J’ai ouvert le premier livre venu de
Derrida, Sauf le Nom, à la page 101 où je lis une citation de Maître
Eckhart qu’il donne d’abord dans l’idiome original (« c’est ici à l’idiome
allemand que nous devons avoir
recours »), puis dans la traduction française : Dass etwas muss man lassen ; « le quelque chose il faut
le laisser ». En tout cas, il n’est pas question du nom (qui sortirait
sauf de cette néantisation totale), encore moins d’une nécessité de garder ce
nom secret (« Sauf son nom – qu’il faut taire là où il se rend lui-même
pour y arriver, à son propre effacement. ») Eckhart le précise au
troisième vers : Gott ist nicht dies
und dass / drumb lass dass Etwas gar.
Laisser tout « quelque chose »,
voilà la condition de possibilité de l’expérience du dieu (qui n’est donc pas
un quelque-chose), c’est tout ce que se limitent à dire ces vers et c’est déjà
bien assez.
Il est impossible d’en conclure que ce
« rien » relève du Nom, un nom étant fait pour nommer un
quelque-chose. Le nom « dieu », qu’il soit commun ou propre, ne fait
que signifier l’impossibilité de signifier « quelque-chose » avec.
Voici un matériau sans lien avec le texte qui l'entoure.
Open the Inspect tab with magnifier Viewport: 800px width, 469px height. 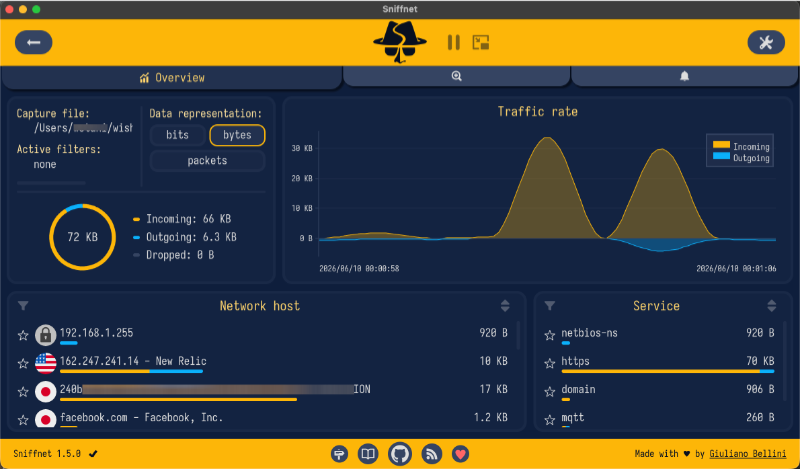[x=457, y=76]
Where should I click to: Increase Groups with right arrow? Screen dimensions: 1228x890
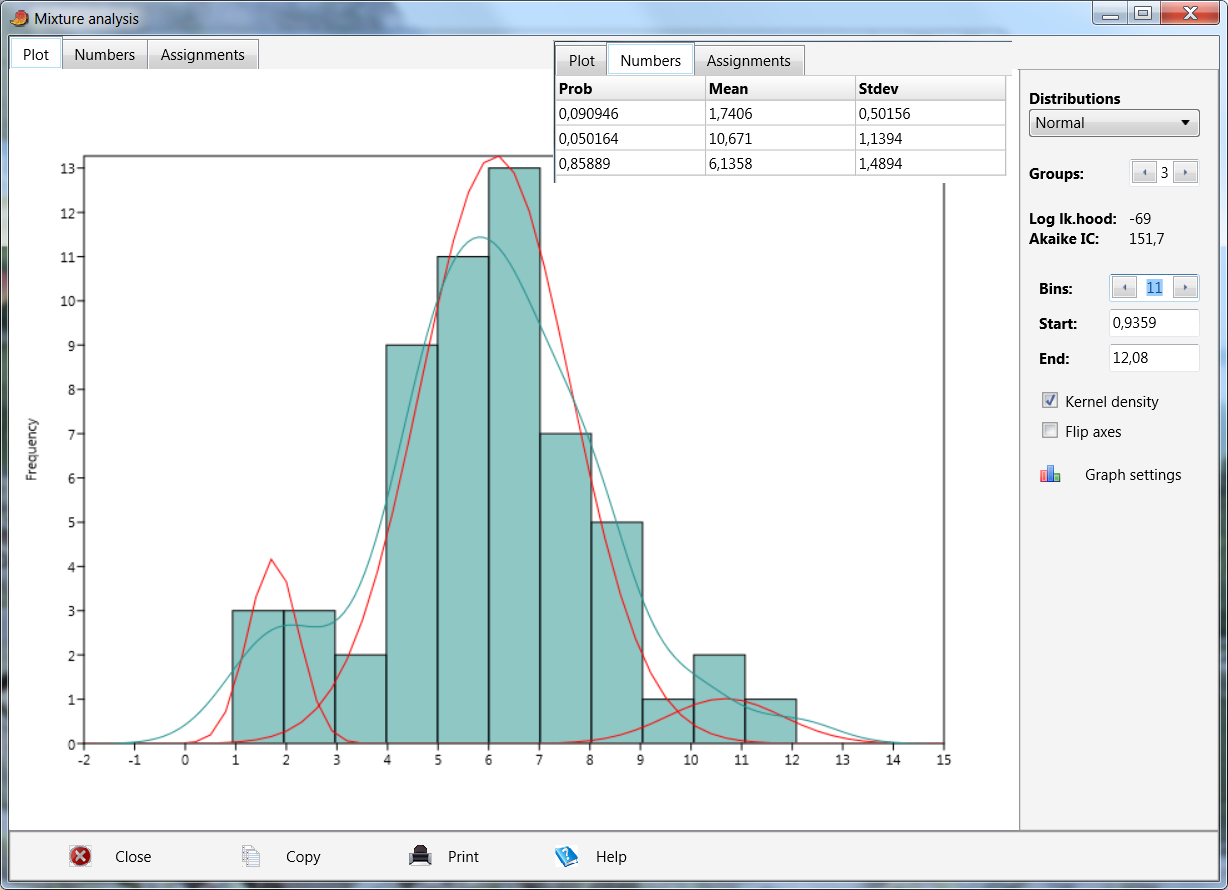1185,173
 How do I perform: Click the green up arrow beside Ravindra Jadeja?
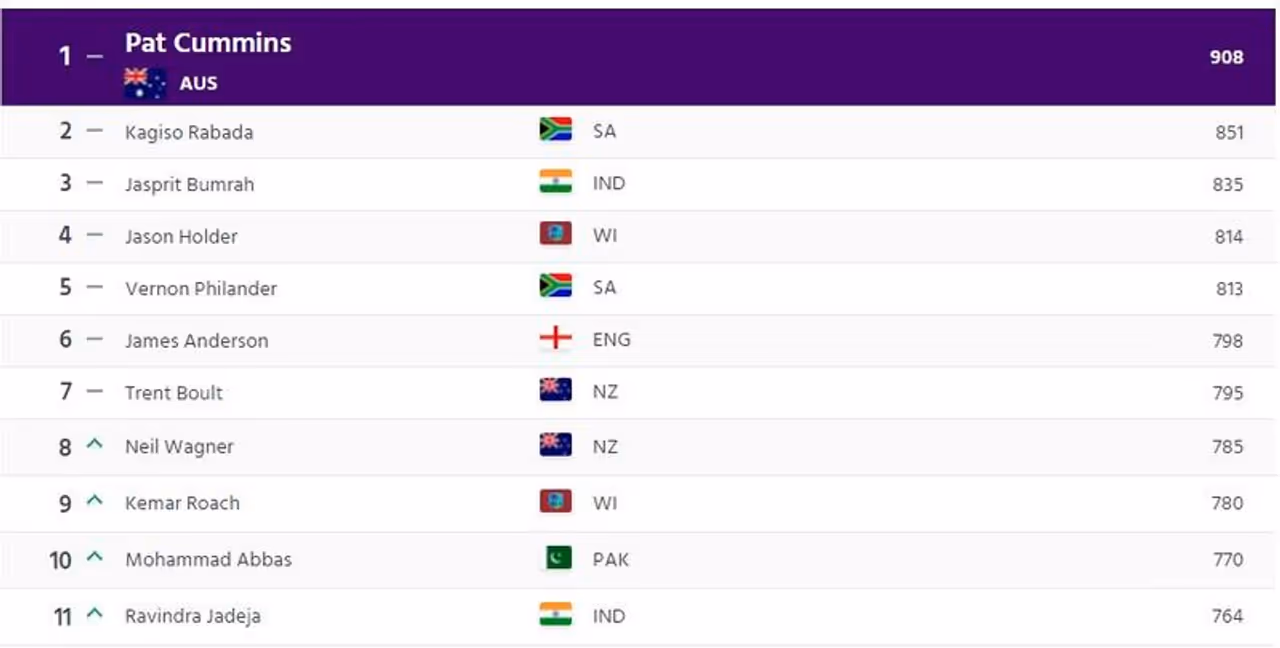coord(95,613)
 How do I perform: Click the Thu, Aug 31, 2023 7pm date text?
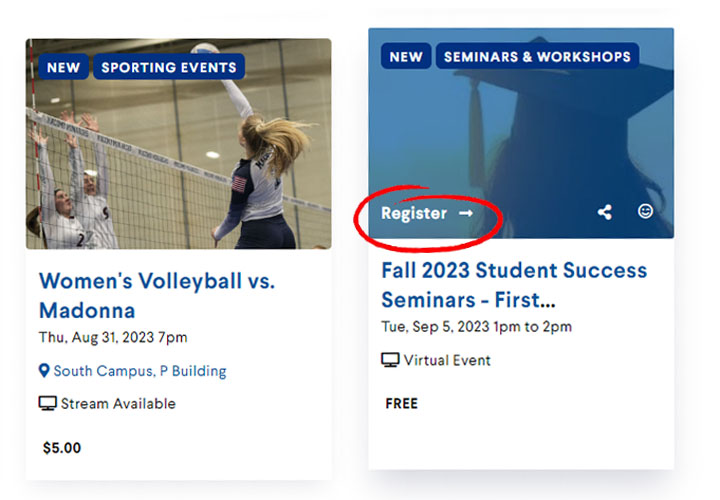(x=113, y=337)

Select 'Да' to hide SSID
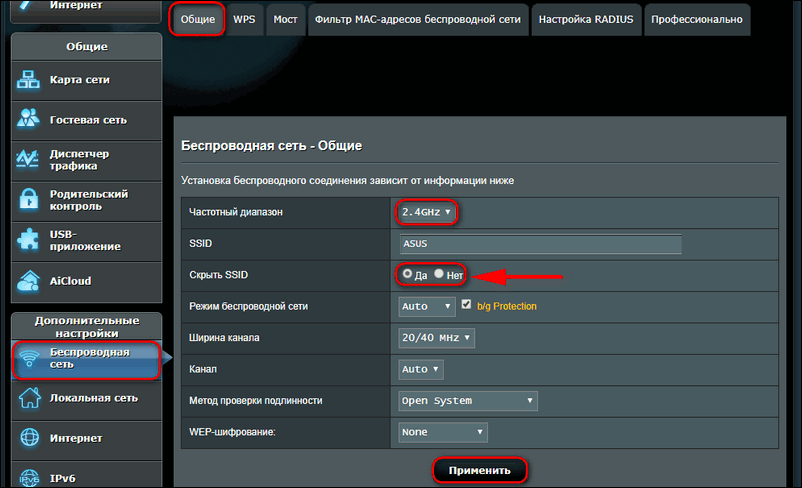406,274
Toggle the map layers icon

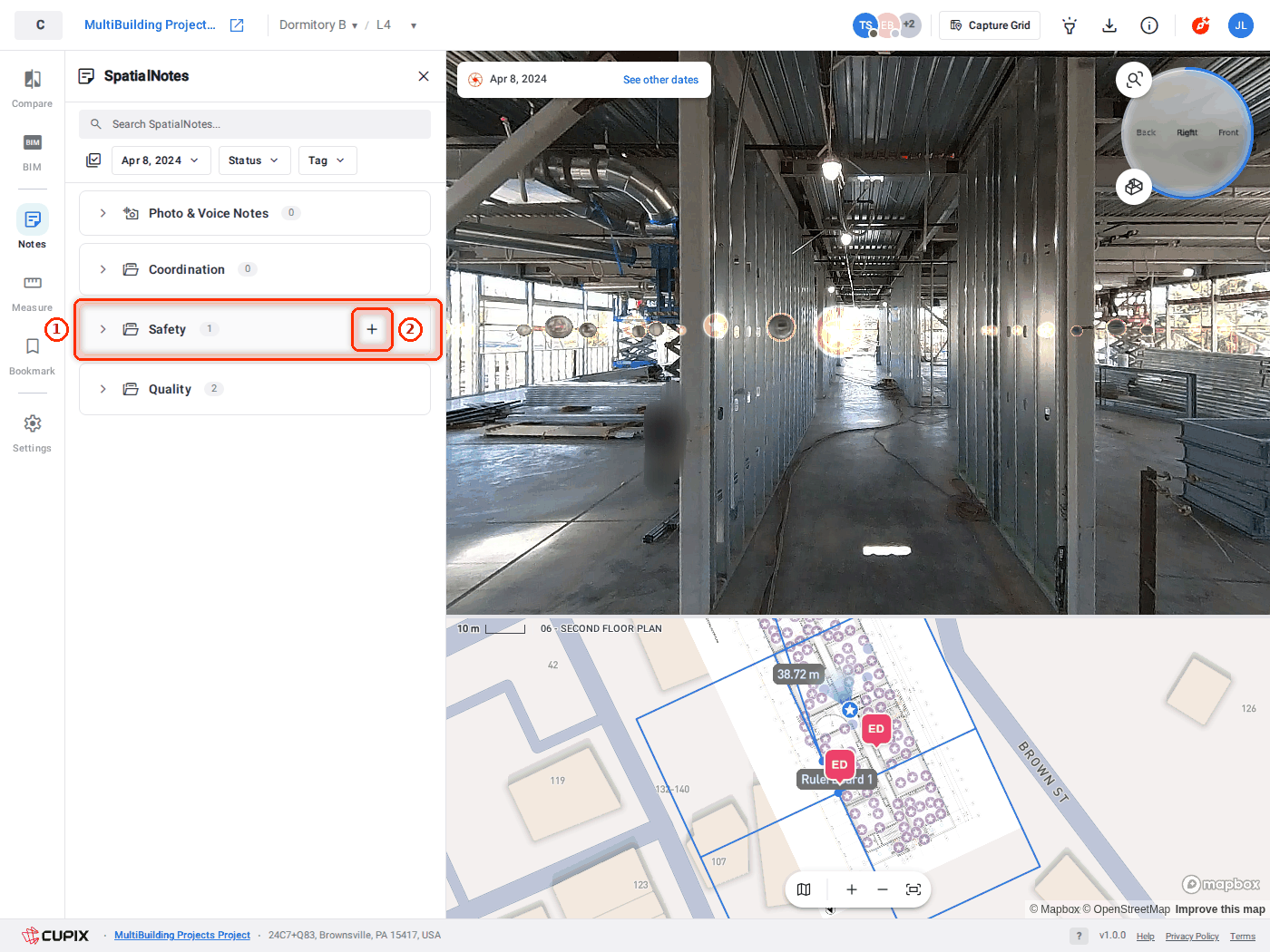point(804,889)
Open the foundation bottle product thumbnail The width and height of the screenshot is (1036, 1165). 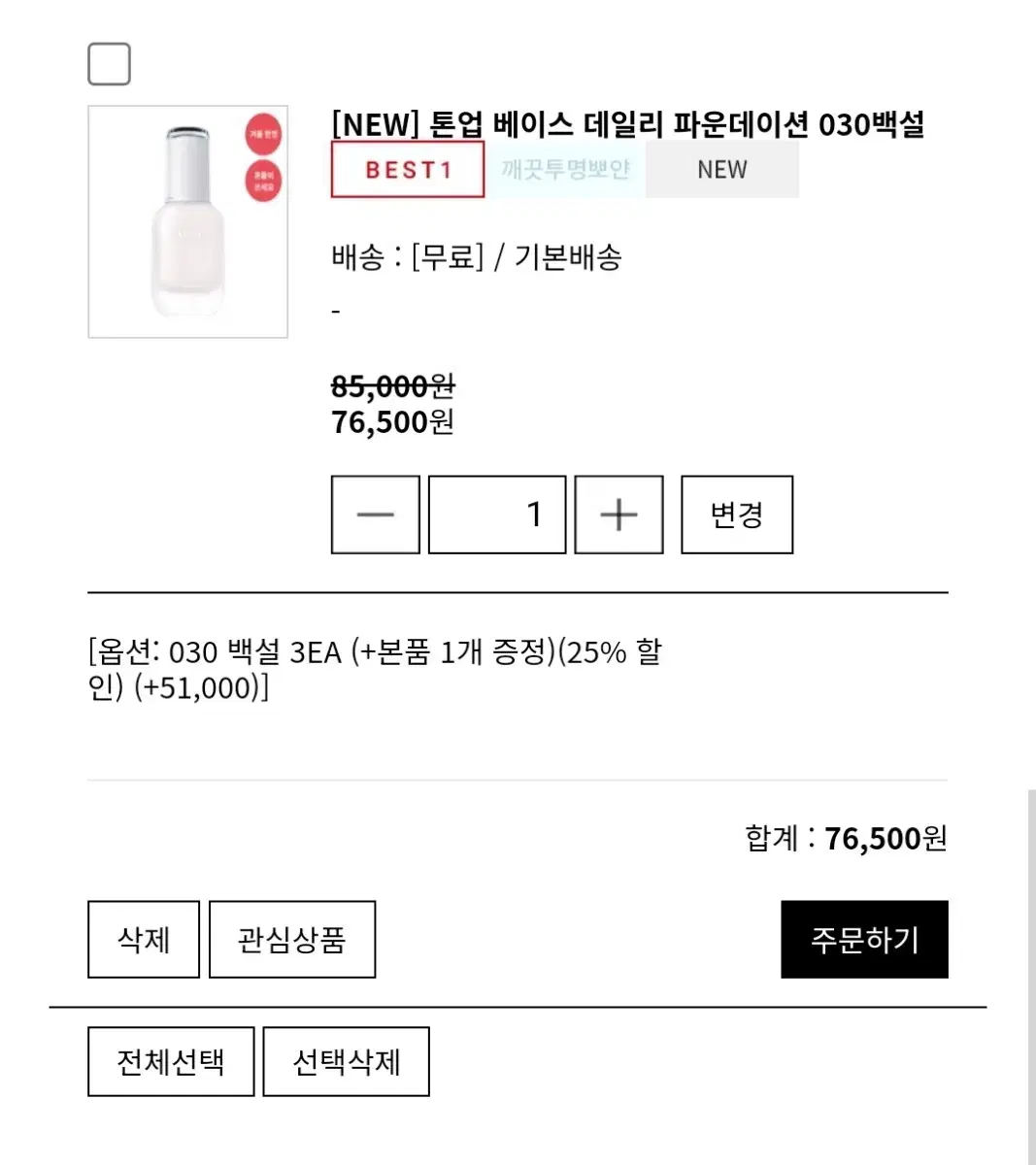click(187, 221)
Eckhart a plutôt en vue un être-sans – sans nom, autre que l’index d’un
« laisser là ». Le plus difficile est bien de laisser aussi Dieu –
pour le laisser jouir de lui-même. A ce
moment, Derrida laisse là Eckhart, incapable de le suivre dans ce qui ne
pourrait lui apparaître que comme un autisme effrayant, dans la mesure où pour
lui Dieu n’est que l’un des noms du « tout autre ». Comment ne
voit-il pas que dire « autre » (et même « tout autre »)
revient à dire encore « quelque chose » - plutôt que rien ?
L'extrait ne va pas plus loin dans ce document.